Alors pour commencer, d’où est-ce que tu me mopes ?
Qu’est-ce que c’est que cette histoire de vouloir moper Olivier VAGNEUX, c’est-à-dire, pour une juridiction, fonder sa décision sur un moyen d’ordre public, donc sur un motif d’irrecevabilité soulevé d’office,
(parce que les avocats de la Commune de Savigny-sur-Orge ne l’avaient eux-mêmes pas relevés en défense…) ?
En droit administratif, un contrat, c’est deux parties et un objet.
Et ce contrat est déterminé quand on en connaît ses caractéristiques essentielles, c’est-à-dire au moins l’identité des parties et l’objet précis, dont le prix, lorsque celui-ci porte un caractère financier.
Là, on ne connaît ni l’identité des parties sinon qu’on sait que ce sera des bailleurs sociaux ni l’objet sinon que ce sera des conventions pour fixer les droits de réservation mais on ne connaît pas lesquels (leur nombre).
Aucun projet de convention-type n’était d’ailleurs joint au dossier de séance, malgré ma demande…
Je relisais la jurisprudence Tarn-et-Garonne.
Les conclusions de Bertrand DA COSTA font bien mention d’un contrat déterminé, ce qui ferme la porte aux délibérations de principe.
C’est bien encore ce que redit Mireille LE CORRE en 2019 dans ses conclusions.

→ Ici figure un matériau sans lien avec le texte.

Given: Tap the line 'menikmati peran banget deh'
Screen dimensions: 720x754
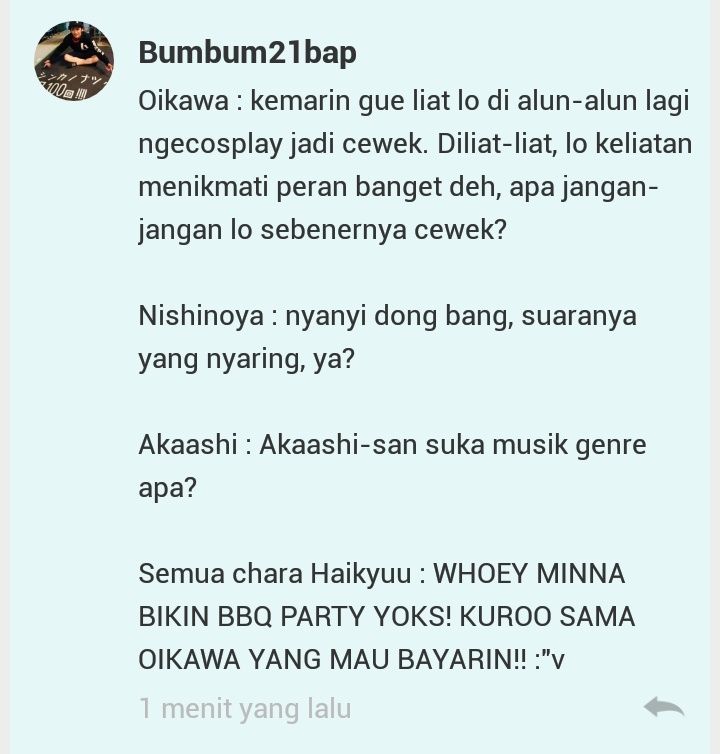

À plus forte raison, pour les élus municipaux, que c’est cette délibération qui fait courir le délai de recours contentieux, contre des contrats qui ne seront jamais signés dans les deux mois !!! ¯\_(ツ)_/
Et relevons d’ailleurs que la Cour administrative d’appel de Marseille, lorsqu’elle est saisie sur renvoi, dans cette dernière affaire, n’oppose plus ce MOP.
Je soulève également d’autres jurisprudences dans lesquelles des délibérations autorisant un maire à signer des conventions indéterminées ne débouchaient pas à l’application de cette jurisprudence.
Mais je crains que Versailles rejette quand même, quitte à commettre une erreur de droit…
Audience ce lundi 20 octobre 2025 à 9 heures 30.